Lay out the entries as a numbered list, starting at the very first line and ending at the line that contains "click(174, 85)", with both of those lines included. Skip blank lines and leave the pictures out.

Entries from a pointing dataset
§
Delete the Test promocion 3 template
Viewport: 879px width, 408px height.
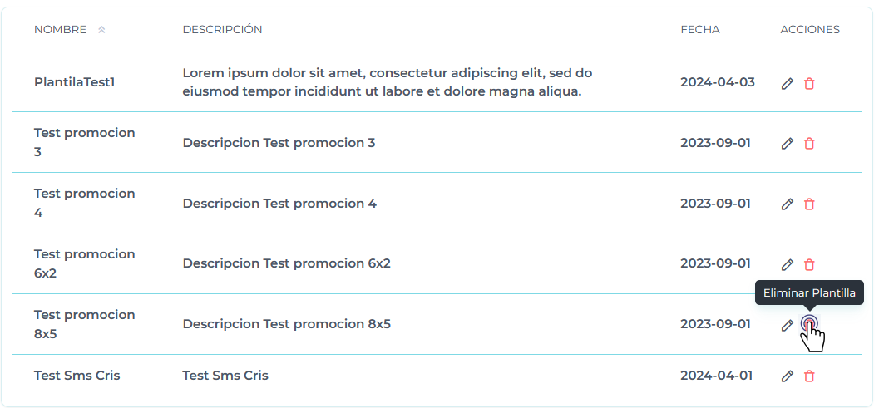tap(809, 144)
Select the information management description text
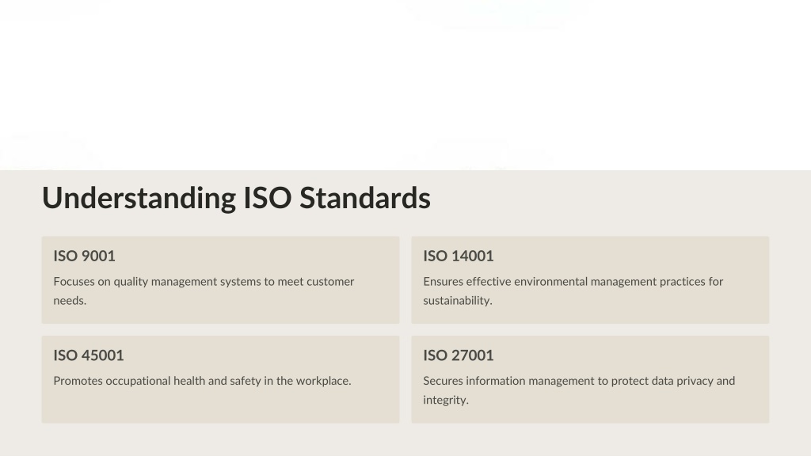Image resolution: width=811 pixels, height=456 pixels. coord(579,390)
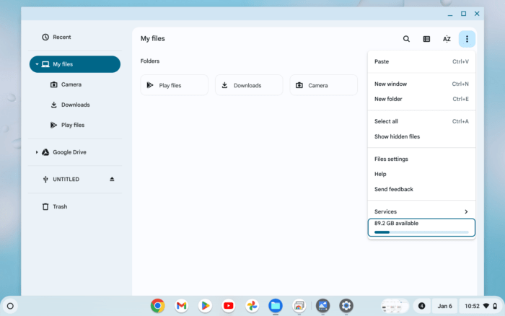Open the Play files folder tile
The width and height of the screenshot is (505, 316).
click(174, 85)
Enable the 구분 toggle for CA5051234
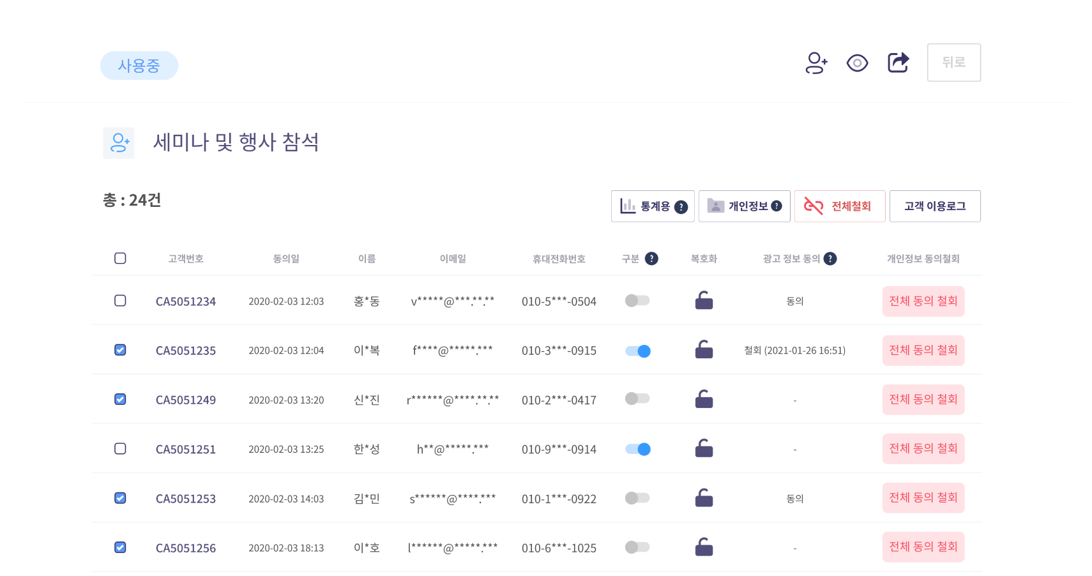Screen dimensions: 1092x576 pos(637,300)
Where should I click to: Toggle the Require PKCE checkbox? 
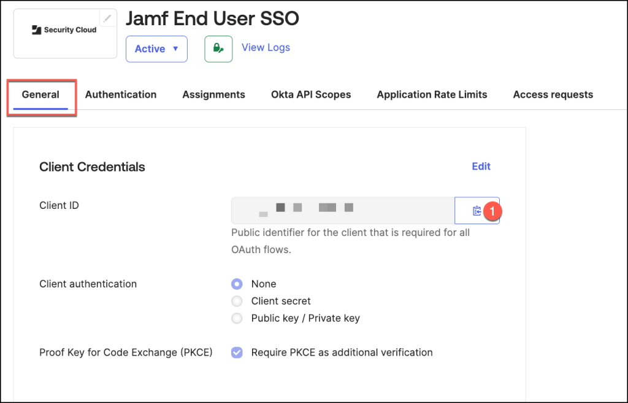(237, 353)
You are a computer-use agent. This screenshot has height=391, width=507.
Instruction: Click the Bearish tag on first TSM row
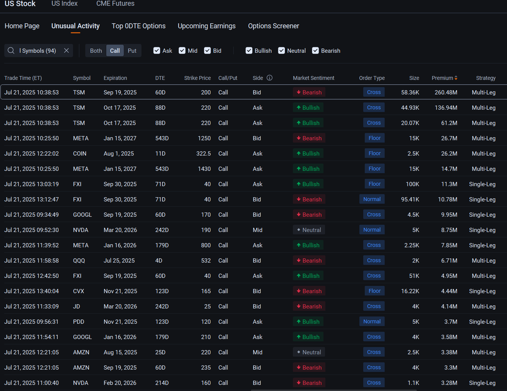pos(309,92)
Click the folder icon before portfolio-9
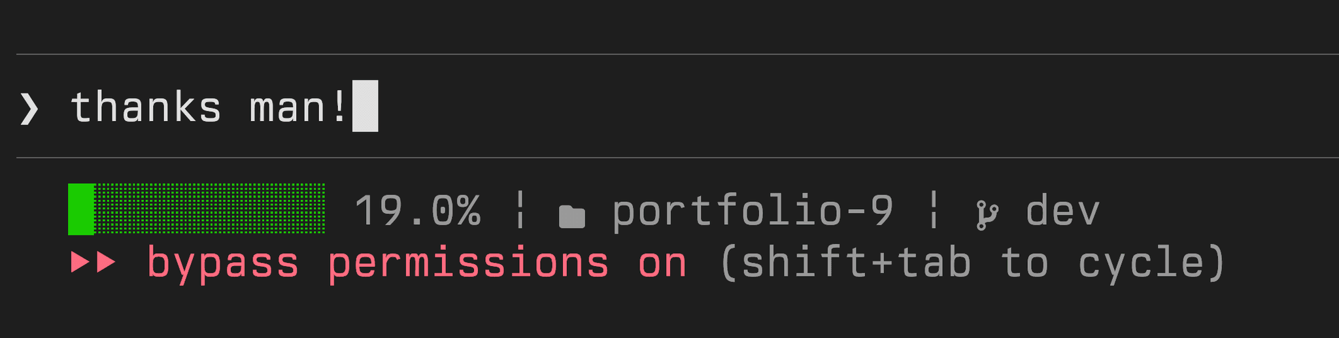Viewport: 1339px width, 338px height. [x=571, y=216]
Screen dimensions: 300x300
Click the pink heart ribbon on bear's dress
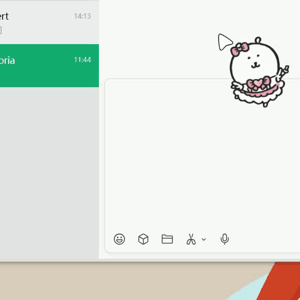(x=259, y=83)
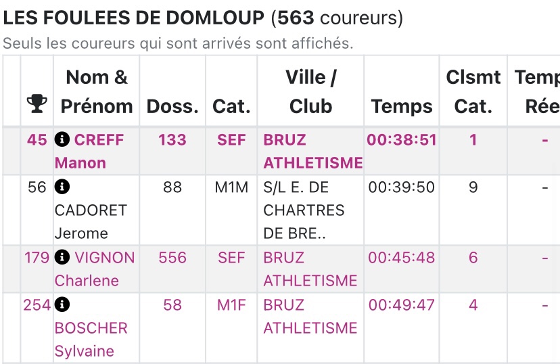Open the info icon for CADORET Jerome
The width and height of the screenshot is (560, 364).
click(62, 187)
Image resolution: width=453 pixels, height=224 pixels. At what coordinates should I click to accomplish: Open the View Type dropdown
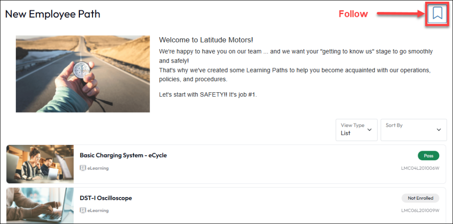point(356,130)
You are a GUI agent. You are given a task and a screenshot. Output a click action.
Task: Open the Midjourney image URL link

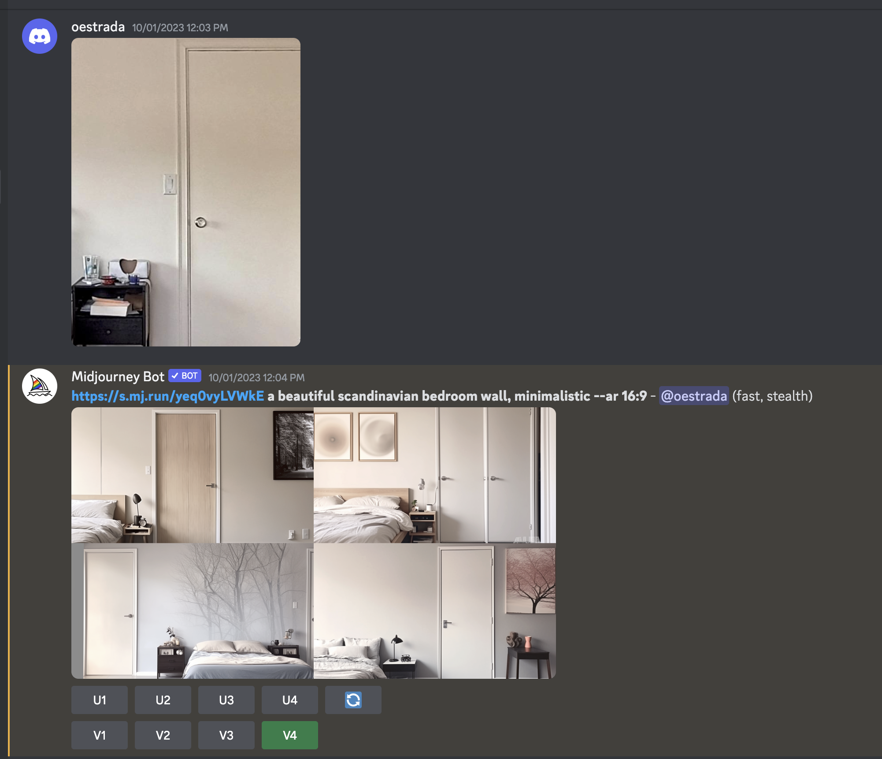tap(167, 395)
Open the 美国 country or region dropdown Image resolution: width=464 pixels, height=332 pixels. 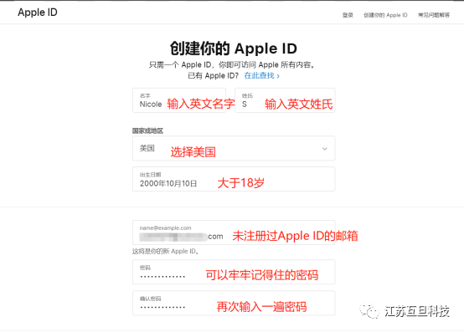[x=234, y=148]
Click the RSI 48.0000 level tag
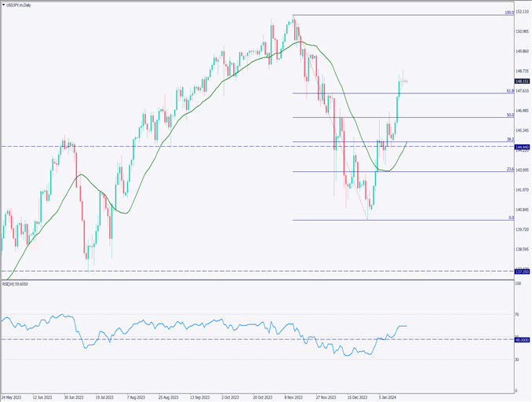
§
**ANSWER TO THIS TASK**
1. Delete the Test promocion 3 template
2. Viewport: 879px width, 408px height.
3. tap(809, 144)
4. Select the information management description text
5. Image resolution: width=811 pixels, height=456 pixels. coord(579,390)
6. Open the Play files folder tile
7. The width and height of the screenshot is (505, 316).
8. click(174, 85)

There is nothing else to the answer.